ABSTRACT

Relatively detailed Marxist accounts of how state institutions operate have emerged only in the post-war period, and are associated chiefly with the growth of Western neo-Marxisms – new forms of expressing Marx and Engels’ ideas, distinguished chiefly by their willingness to engage ‘bourgeois’ social science directly in debate. While orthodox Marxist-Leninism of the Comintern period offered no serious accounts of liberal democratic practices and institutions, neo-Marxists have tried to come to terms with phenomena which classical Marxists did not anticipate, especially the advent of some form of mixed economy and the growth of an extended welfare state in every advanced capitalist society.
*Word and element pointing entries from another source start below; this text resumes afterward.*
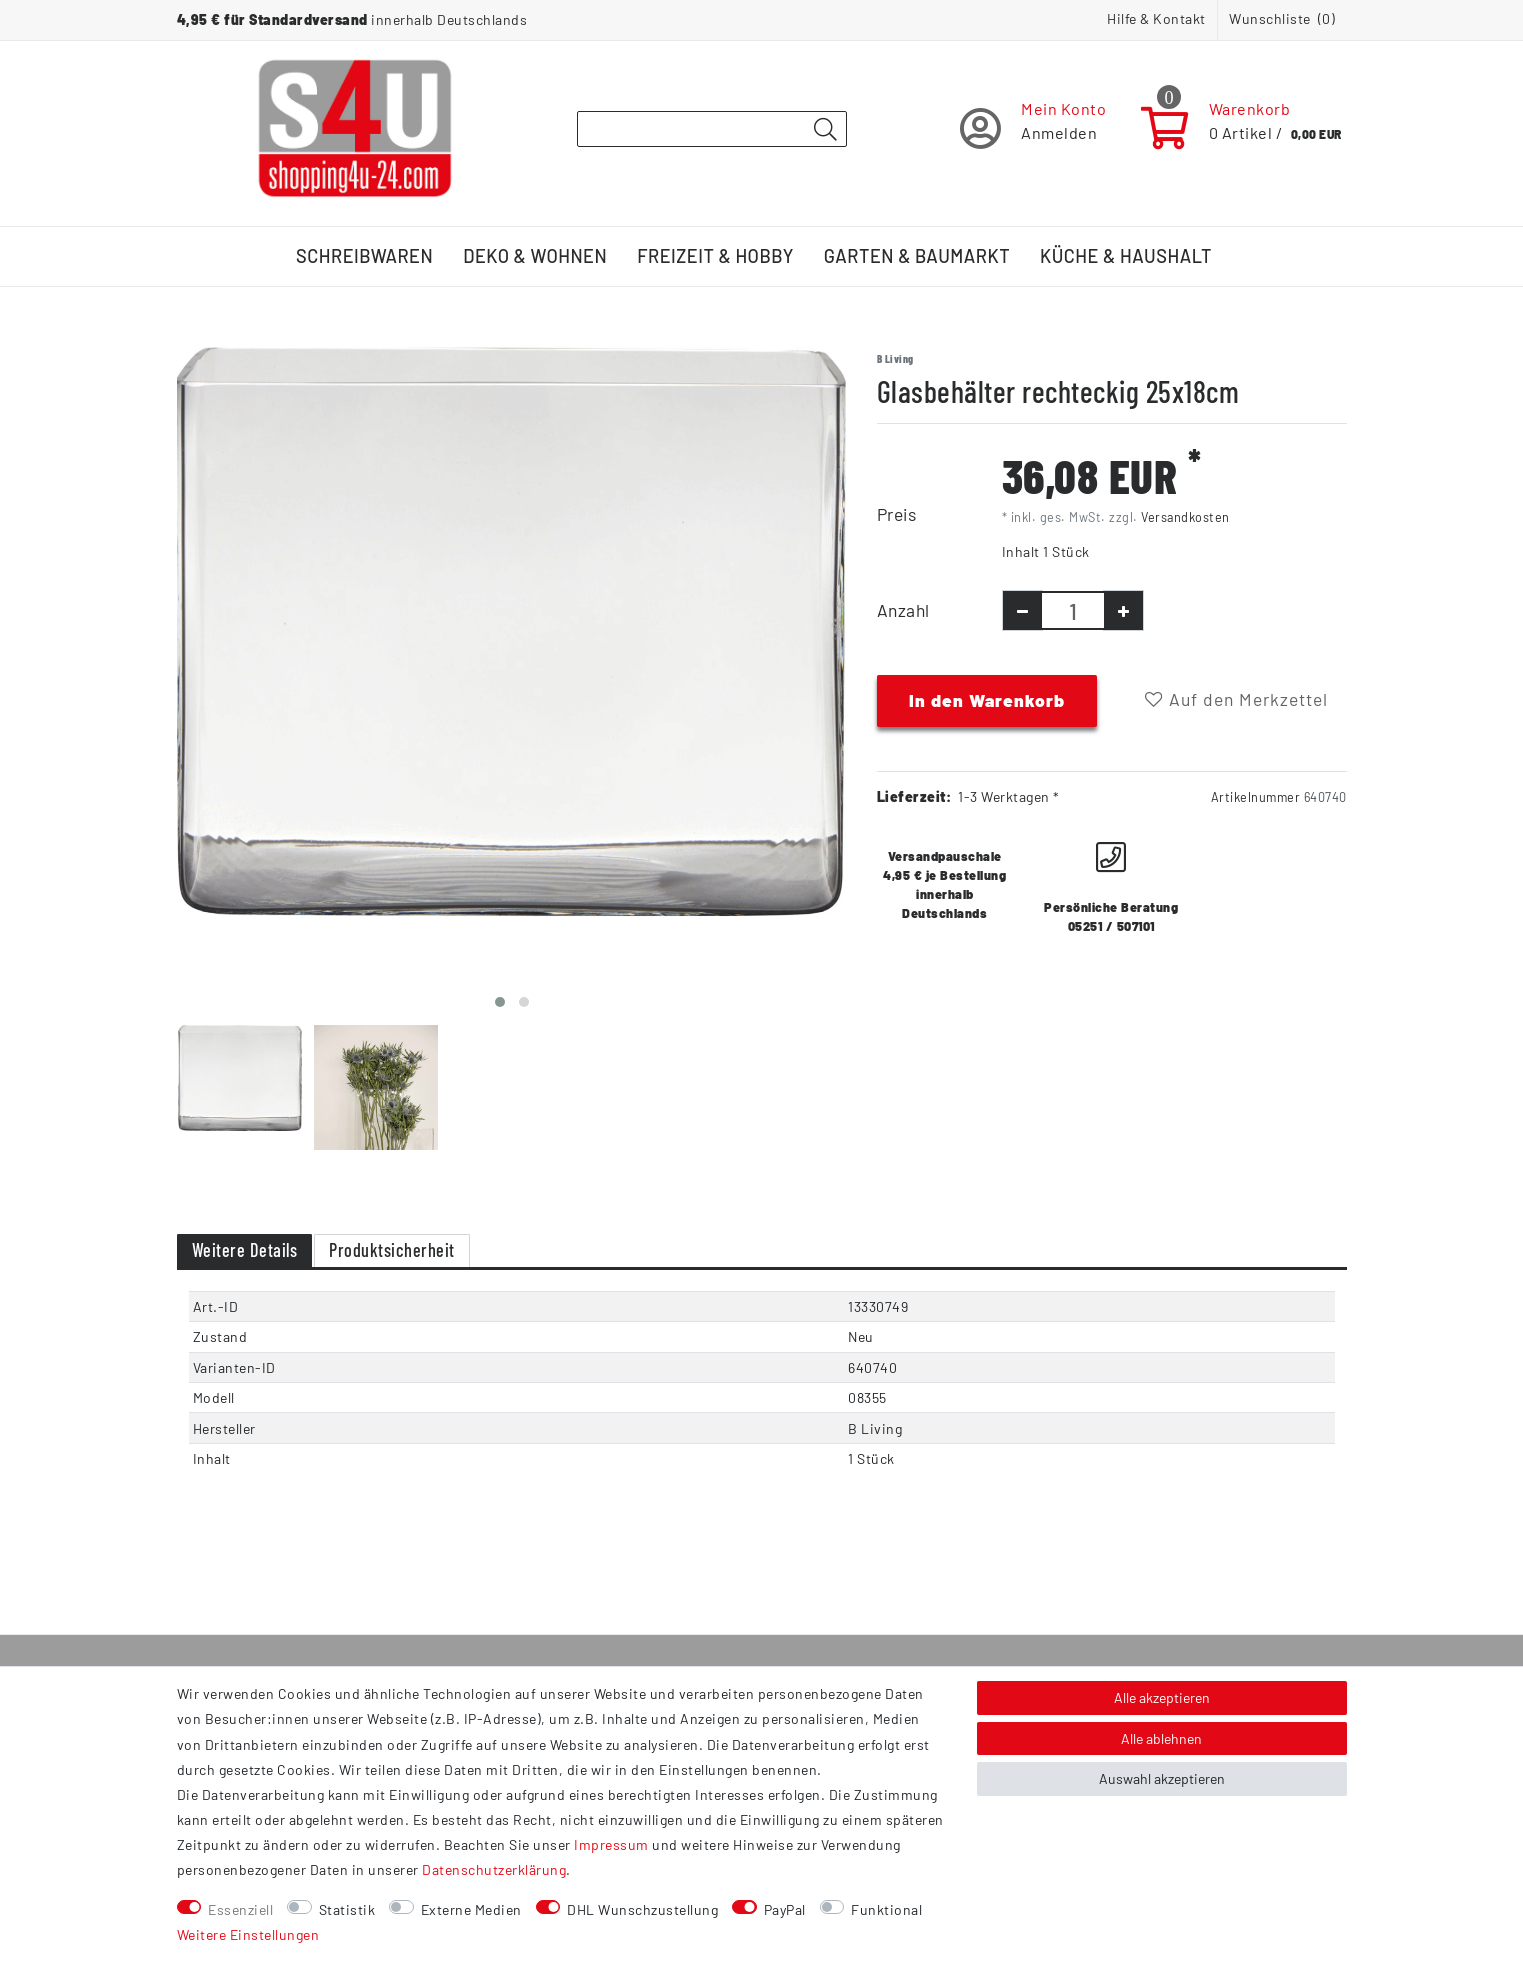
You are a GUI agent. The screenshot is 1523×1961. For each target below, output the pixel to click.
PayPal (785, 1909)
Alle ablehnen (1161, 1738)
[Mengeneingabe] (1073, 610)
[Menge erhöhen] (1123, 610)
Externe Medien (471, 1909)
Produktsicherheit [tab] (392, 1250)
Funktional (886, 1909)
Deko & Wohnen (535, 256)
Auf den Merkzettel (1236, 699)
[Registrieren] (1033, 128)
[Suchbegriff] (712, 129)
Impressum (611, 1844)
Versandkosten (1185, 517)
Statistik (347, 1909)
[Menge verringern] (1022, 610)
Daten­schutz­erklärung (494, 1869)
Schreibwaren (364, 256)
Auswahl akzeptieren (1162, 1778)
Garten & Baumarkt (917, 256)
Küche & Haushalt (1126, 256)
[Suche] (826, 130)
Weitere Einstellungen (248, 1934)
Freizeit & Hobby (715, 256)
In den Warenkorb (987, 700)
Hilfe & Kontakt (1156, 18)
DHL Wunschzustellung (642, 1909)
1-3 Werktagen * (1009, 796)
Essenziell (240, 1909)
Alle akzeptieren (1162, 1697)
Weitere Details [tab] (245, 1250)
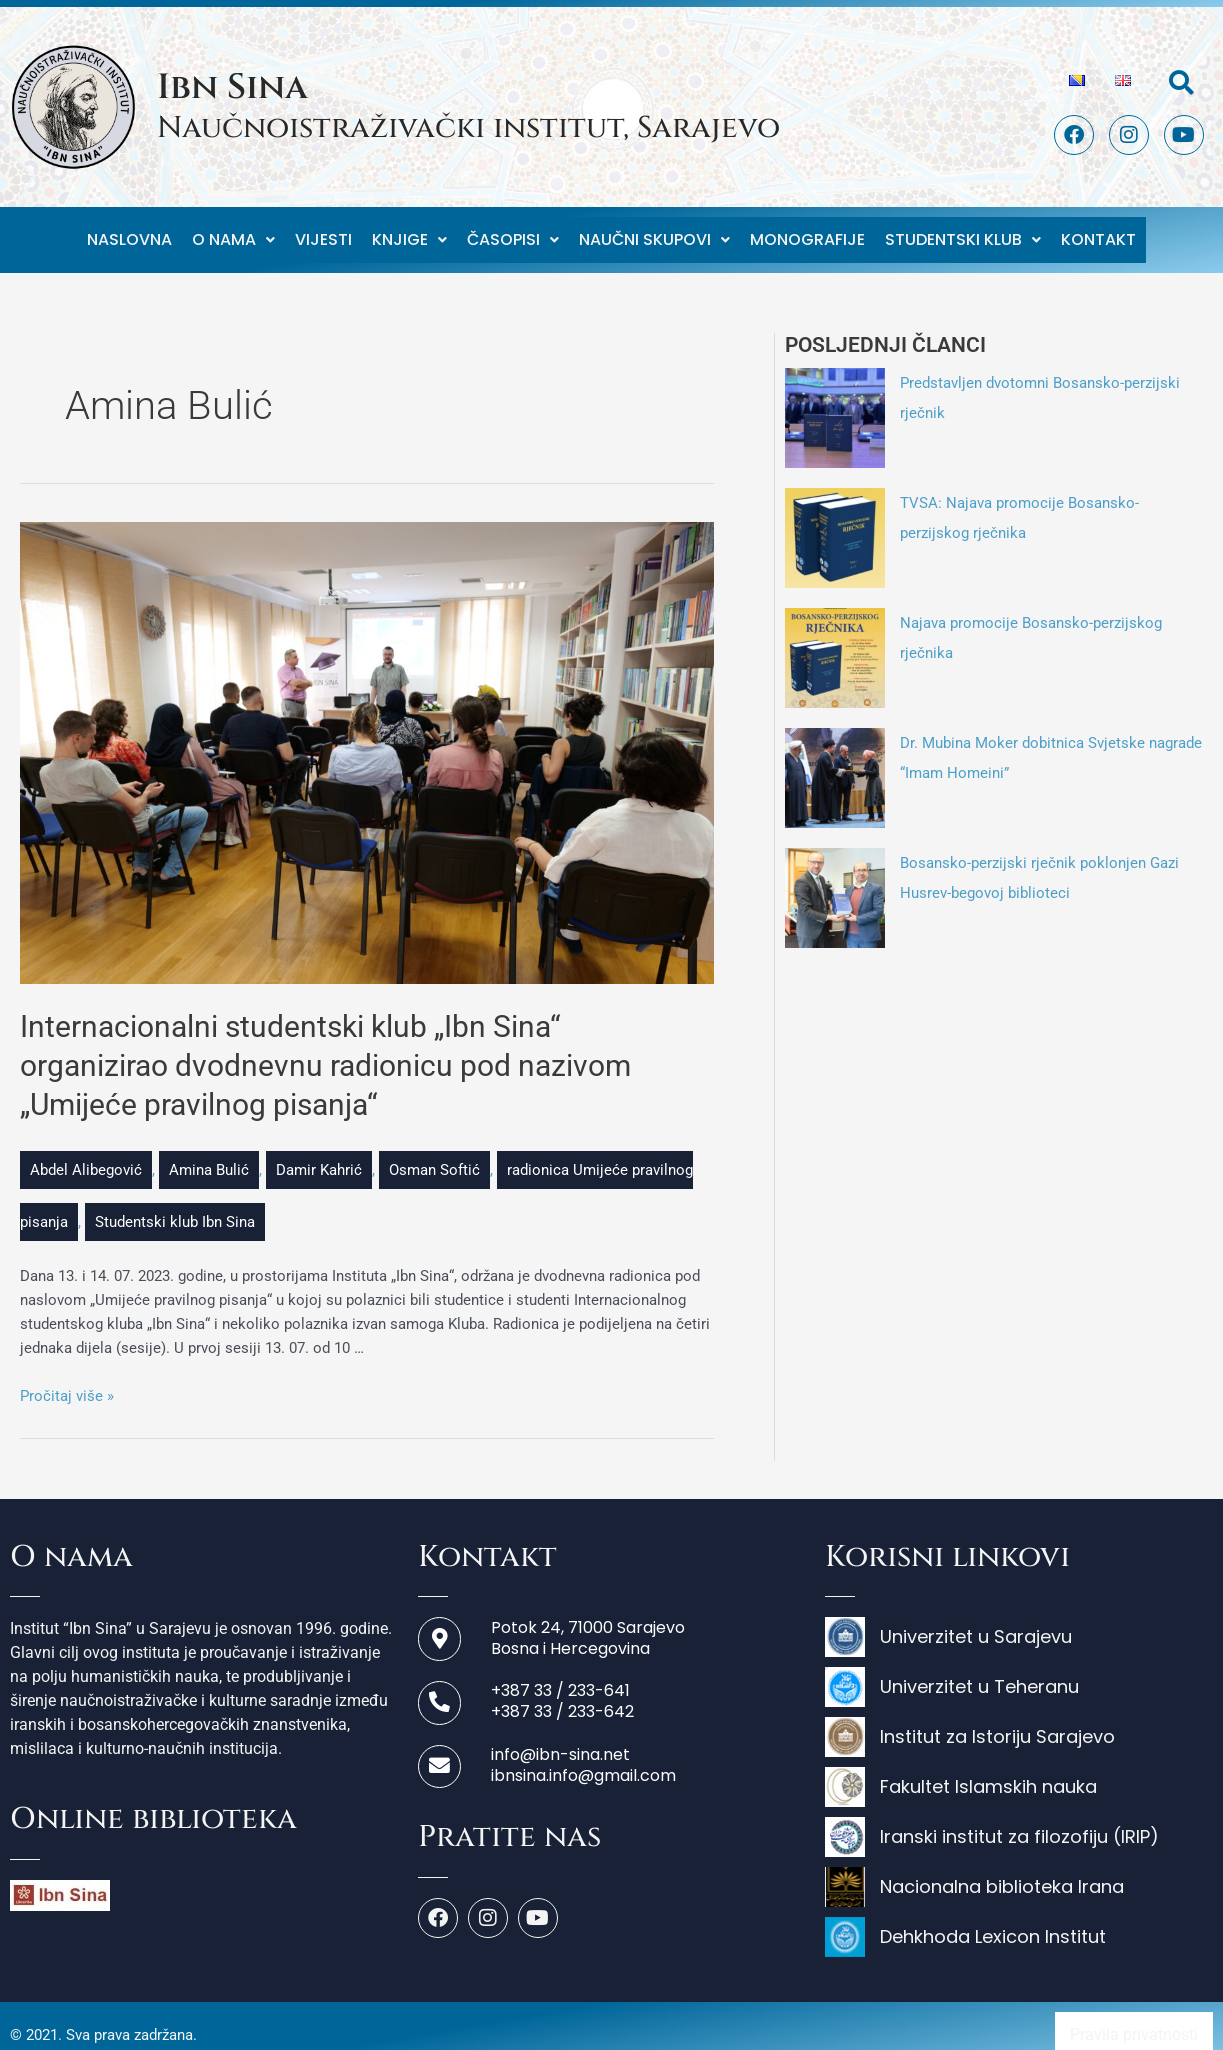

Previous Marxist descriptions of the democratic state as a nakedly repressive apparatus attuned only to the behests of capitalists sat unsatisfactorily with the apparent emergence of government planning and ‘caring capitalism’, at least in the period from the early 1950s to the late 1970s. The emergence of new-right governments in the 1980s has called in question the previous welfare consensus, and apparently signalled a drive towards the ‘recommodification’ of areas of social life previously handled by public policy decision. But no attempt to dismantle radically the fabric of state regulation or public service provision has yet been pushed through in any liberal democracy, so that the public policy configuration now remains quite distinct from that prevailing before 1945.